May/Should Receivers Appear Only Through Counsel To Avoid Civil Liability?
By Davidson, Peter*
In the last issue of Receivership News, Ask The Receiver discussed a recent decision, In Re Shattuck,1 which held that a receiver, who is not a lawyer, cannot appear in federal court without a lawyer. The decision was based not only on 28 U.S.C. §1654 but also on the fact that a receiver acting in a representative capacity and, not being a lawyer, cannot represent third parties or entities. In thinking further about this issue it dawned on me, like the boy who suddenly realized “the emperor has no clothes”, what authority does a California receiver have to appear on behalf of a receivership estate in state court? While no case directly on point was found, a number of cases in similar proceedings are explicit that such a representative cannot appear in court without an attorney.
In City of Downey v. Johnson2, the Court held that neither a conservator nor executor of an estate can appear in court to defend or prosecute an action without an attorney. In deciding the case the Court stated: “We have found no California statutory or case authority adjudicating whether a conservator or an executor who is not a licensed lawyer may appear in his representative capacity ‘in propria persona’ in a judicial action or proceeding which is not an interal part of the proceedings within the jurisdiction of the probate court”. The Court went on, however, after examining the law in other jurisdictions to hold: “that in the absence of statutory authorization, neither an executor, administrator, nor a guardian may appear except through a licensed attorney in proceedings involving matters other than his personal rights as such a representative, e.g., accounting to a probate court.” The Court agreed with the philosophy underlying the decisions from other jurisdictions that nominal representatives or even active fiduciaries, not themselves lawyers, should not be permitted to conduct legal proceedings involving the rights or liabilities of others without representation by attorneys duly qualified to practice law. Indeed, the Court held that any pleadings filed by such non attorneys should be stricken and indicated that to allow such pleadings or representation would condone conduct “constituting both a crime and a possible contempt of court”.
Thirty five years later the Court in Hansen v. Hansen,3 felt compelled to reemphasize that representatives of an estate cannot appear in court without an attorney. Indeed, the Court of Appeal commenced its decision stating: “We publish our opinion to confirm the principal announced in City of Downey v.

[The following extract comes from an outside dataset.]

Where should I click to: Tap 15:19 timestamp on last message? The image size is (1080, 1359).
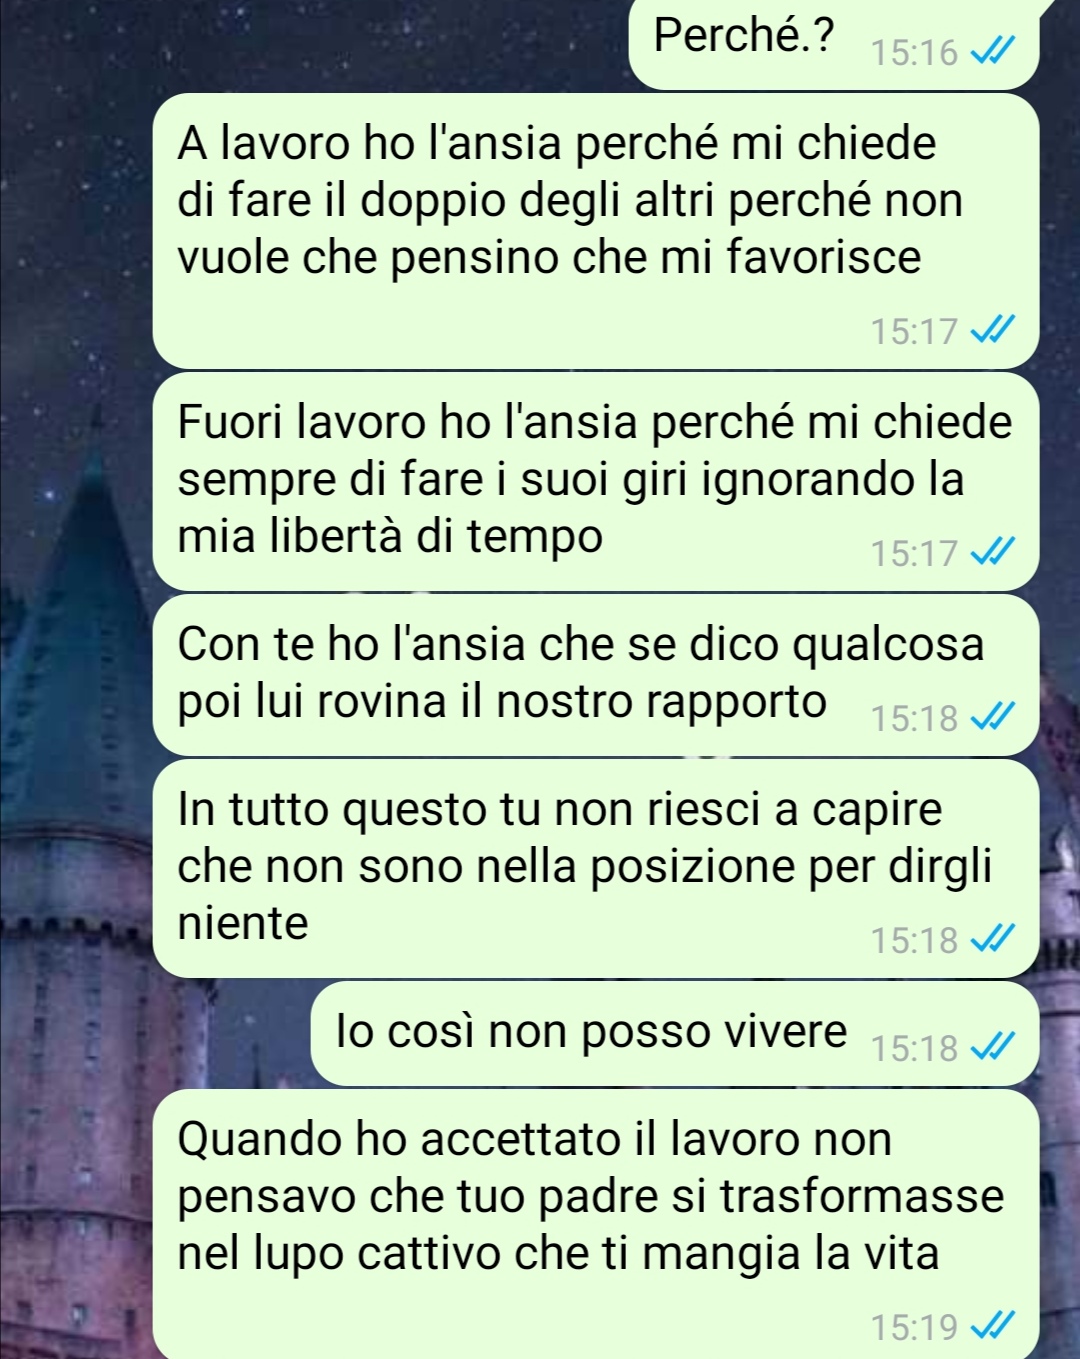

Johnson… that a conservator, executor or personal representation of a decedent’s estate who is unlicensed to practice law cannot appear in propria persona on behalf of the estate…” In the case, a personal representative filed a complaint for breach of contract, fraud and breach of fiduciary duty. The Court held that the trial court should have stricken the complaint. The Court not only cited City of Downey v. Johnson, but held that since the passage of the State Bar Act in 1927 non-attorneys may only represent their own interests in legal proceedings. They may not represent the interest of another unless they are active members of the State Bar. The Court further slightly criticized the City of Downey decision where it suggested (but did not hold) that a non-lawyer representative may appear in matters within the probate proceedings. The Court felt this comment was dicta, as was the indication in the decision that the executor might be able to appear without an attorney with regard to activities personal to his or her office, such as seeking fees or filing a final report. The Court indicated that the City of Downey court did not decide that issue and that issue was also not before it.

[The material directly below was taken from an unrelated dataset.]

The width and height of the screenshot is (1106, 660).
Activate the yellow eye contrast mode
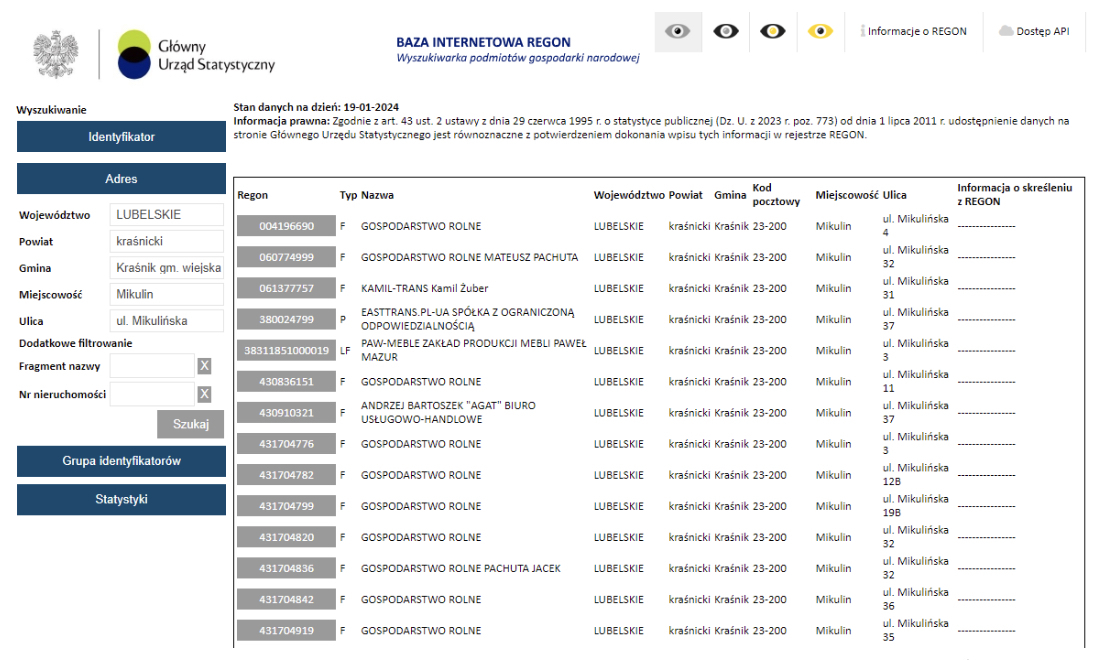820,32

While these two cases arise in the probate context, their reasoning appears applicable to receivership proceedings. There is no statutory provision permitting a receiver to appear in court without a lawyer4. Indeed, Clark on Receivers and other authorities point out that a receiver is not expected to be rendering legal services or practicing law, but is instead expected to manage the estate and hence should hire counsel for all legal matters. “A receivership is a court proceeding. Court proceedings and all matters relating thereto must be conducted according to law, the usages and rules of equity and the rules of procedure laid down by individual courts. It is impossible for one not trained in the law to draw papers and to take part in a legal proceeding unless he has the assistance of a trained lawyer. It, therefore, follows that unless the receiver is himself an attorney he should in most cases have an attorney to assist him.” Clark on Receivers §642 (3rd Ed. 1992). Clark goes on to point out that even if a receiver is an attorney, unless he is specifically hired to perform legal services, he should hire a lawyer to represent him. “It is generally true that when an attorney is appointed receiver, it is expected that he will administer the estate and he is not expected to render legal services to the estate unless he is so directed by the court. If he does render such legal services and intends to charge for them in addition to his services as receiver, he should have a clear understanding with the court before he renders legal services.” Clark at §115. See also, 55, Cal. Jur. 3rd, Receivers §68 (2004) [“It is not proper for the receiver to act as attorney.”]; Shachatv v. Standard Auto Supply Co. 150 A. 183 (N.J. 1930) [“a receiver is not obligated to perform legal services for the benefit of the estate…”].
Based on the above authority, receivers should adopt the practice of
employing an attorney in all but the most rudimentary rents, issues and
profits cases and the courts should not be as reluctant, as they sometimes
are, in allowing a receiver, especially a receiver who is not an attorney,
to employ counsel. To do otherwise may subject the receiver to not only
civil, but possibly criminal, liability.